Florida A&M University (FAMU) mourns the death of Rattler Jim “Mudcat” Grant, who spent 14 seasons as a professional baseball player and was the first Black player in American League history to win 20 games.
The Minnesota Twins, for whom Grant pitched for four out of his 14 major league seasons, announced the passing on Saturday of the Lacoochee, Florida, native. He was 85.
“Florida A&M University and Rattlers everywhere join Major League Baseball and the family of Jim ‘Mudcat’ Grant in mourning his loss,” said FAMU President Larry Robinson, Ph.D. “His contributions to the game and the legacy he paved have continued to inspire the African American community and those who enjoy America’s National Pastime.”
Jim Grant’s FAMU Legacy
Grant, who was one of seven children, attended Moore Academy, a historically Black school in Dade City, Florida, where he played football, basketball, and baseball. He was awarded an athletic scholarship to play football and baseball at Florida A&M.
While at FAMU, he played mostly third base and was also a reserve running back under legendary head coach Jake Gaither. However, after his first year at FAMU, Grant signed as an amateur free agent by the Cleveland Indians before the 1954 season and advanced through the minors, making his major league debut in 1958.
His best season with the Indians came in 1961, when he went 15-9 and voted to the All-Star team for the first time.

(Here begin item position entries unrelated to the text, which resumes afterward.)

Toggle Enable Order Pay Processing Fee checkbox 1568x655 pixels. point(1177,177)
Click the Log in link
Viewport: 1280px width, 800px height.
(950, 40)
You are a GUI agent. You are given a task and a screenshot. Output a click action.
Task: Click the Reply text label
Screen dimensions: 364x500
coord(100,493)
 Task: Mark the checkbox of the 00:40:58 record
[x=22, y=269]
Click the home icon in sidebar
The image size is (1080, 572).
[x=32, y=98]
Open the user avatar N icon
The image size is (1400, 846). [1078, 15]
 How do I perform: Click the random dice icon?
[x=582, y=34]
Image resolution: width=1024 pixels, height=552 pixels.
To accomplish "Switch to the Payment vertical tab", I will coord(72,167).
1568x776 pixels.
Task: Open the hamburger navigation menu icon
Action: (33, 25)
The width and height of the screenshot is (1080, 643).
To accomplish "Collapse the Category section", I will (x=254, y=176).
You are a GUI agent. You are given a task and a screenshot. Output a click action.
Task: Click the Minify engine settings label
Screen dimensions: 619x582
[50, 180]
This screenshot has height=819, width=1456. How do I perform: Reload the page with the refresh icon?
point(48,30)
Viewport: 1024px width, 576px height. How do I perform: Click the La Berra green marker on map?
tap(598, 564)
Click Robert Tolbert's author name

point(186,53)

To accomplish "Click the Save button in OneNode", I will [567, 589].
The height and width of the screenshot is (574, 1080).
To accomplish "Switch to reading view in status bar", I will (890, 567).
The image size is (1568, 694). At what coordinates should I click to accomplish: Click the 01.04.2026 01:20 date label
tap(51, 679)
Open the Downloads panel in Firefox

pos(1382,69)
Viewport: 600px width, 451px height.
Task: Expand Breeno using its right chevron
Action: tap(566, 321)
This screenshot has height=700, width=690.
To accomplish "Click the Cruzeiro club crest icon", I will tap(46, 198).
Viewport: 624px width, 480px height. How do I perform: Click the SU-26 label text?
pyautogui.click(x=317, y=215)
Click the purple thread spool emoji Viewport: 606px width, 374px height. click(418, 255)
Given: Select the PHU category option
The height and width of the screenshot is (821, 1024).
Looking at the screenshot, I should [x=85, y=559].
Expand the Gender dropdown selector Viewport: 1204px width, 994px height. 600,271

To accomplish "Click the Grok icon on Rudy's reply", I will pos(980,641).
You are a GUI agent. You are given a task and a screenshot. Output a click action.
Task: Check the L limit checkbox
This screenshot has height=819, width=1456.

The Professional Career of Jim Grant
Across 14 seasons, Grant went 145-119 in 293 starts and 278 relief appearances. He made two All-Star teams and in 1965 with Minnesota authored that history-making 21-win season. In that same season, Grant became the first Black pitcher in the American League to win a World Series game, pitching the Twins to victories in Game 1 and Game 6 against the Los Angeles Dodgers.
After stints with Cleveland and Minnesota, Grant pitched mostly in relief for the Los Angeles Dodgers (1968), Montreal Expos (1969), St. Louis Cardinals (1969), Oakland A’s (1970-71) and Pittsburgh Pirates (1970-71). He retired in 1971 with 54 saves.
Following his playing career, Grant worked as a TV analyst for Cleveland and Oakland. He also served as a pitching instructor in the minors. Later, Grant worked to promote baseball within the Black community in response to declining participation. In 2006, he published “The Black Aces,” a book chronicling the lives of each of the 13 Black pitchers who had won 20 games in an MLB season up to that point.